Brent crude and WTI had another choppy intra-day session on Friday, but like currency markets, closed almost unchanged as the dust settled. ​

Futures markets remain deeply in backwardation, suggesting that in the real world, prompt supplies are as tight as ever, however rising recession fears globally do suggest that gains are likely to be limited in the shorter-term, geopolitics aside.

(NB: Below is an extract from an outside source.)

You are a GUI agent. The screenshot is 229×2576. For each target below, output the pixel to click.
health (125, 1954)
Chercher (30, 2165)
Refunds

Oil futures’ biggest problem is that the mind-boggling intra-day volatility seen of late, is likely to reduce risk positioning, and thus, trading liquidity. A negative feedback loop likely to exacerbate prices moves.

Brent closed 0.25% lower at $103.60 on Friday, falling by 1.10% to $102.50 a barrel in Asia on Monday. WTI closed 1.45% lower at $95.00 on Friday, losing another 1.0% to $94.05 in Asia Monday.

Brent has well-denoted resistance at $108.00 on the charts, and then 111.00. It has support at $101.75 and $101.00.

WTI looks the more vulnerable, moving below its 200-day moving average (DMA) at $94.75 Monday, and taking out support at $94.30, traced a double bottom $94.30, its overnight low and its 200-day moving average (DMA). That now opens a retest of the July lows at $90.60. Resistance is distant at $100.00 a barrel.

Brent’s outperformance likely reflects its use as the international benchmark for global trade in oil, where physical supplies remain tight. WTI, on the other hand, is a domestic benchmark meaning that US recession nerves seem to be more heavily weighing on its price.

Brent continues to hold comfortably above its 200-DMA at $97.65 a barrel, and until that comprehensively breaks, I am not yet pencilling in the demise of high oil prices, although I have long said a medium-term high is in place. The more analysts there were calling for $200 and $300 a barrel crude, the more confident I became.

Gold trying to form a base

Gold closed higher for the second session in a row on Friday, quite the achievement given its woeful performance of late.

The yellow metal closed 0.50% higher at $1727.50 an ounce on Friday, edging slightly lower in moribund Asian trading to $1728.75. Two positive sessions do not mean gold is out of the woods, but the technical picture suggests it is trying to form a base, having bounced of long-term support near $1680.00 an ounce last week.

It faces a myriad of data and event risk this week, but the chart suggests buying the dips toward $1700.00 with a tight stop wouldn’t be the dumbest call of your career.

Gold needs to overcome heavy resistance at the $1745.00 triple top before the gold bugs can really start to get excited. ​ It has support at $1680.00, and then the longer-term support around $1675.00. A sustained failure of $1675.00 will signal a much deeper move lower targeting the $1450.00 to $1500.00 regions.

 

Jeffrey Halley is Senior Market Analyst, Asia Pacific at OANDA

Opinions are the author’s, not necessarily that of OANDA Global Corporation or any of its affiliates, subsidiaries, officers or directors. Leveraged trading is high risk and not suitable for all. Losses can exceed investments.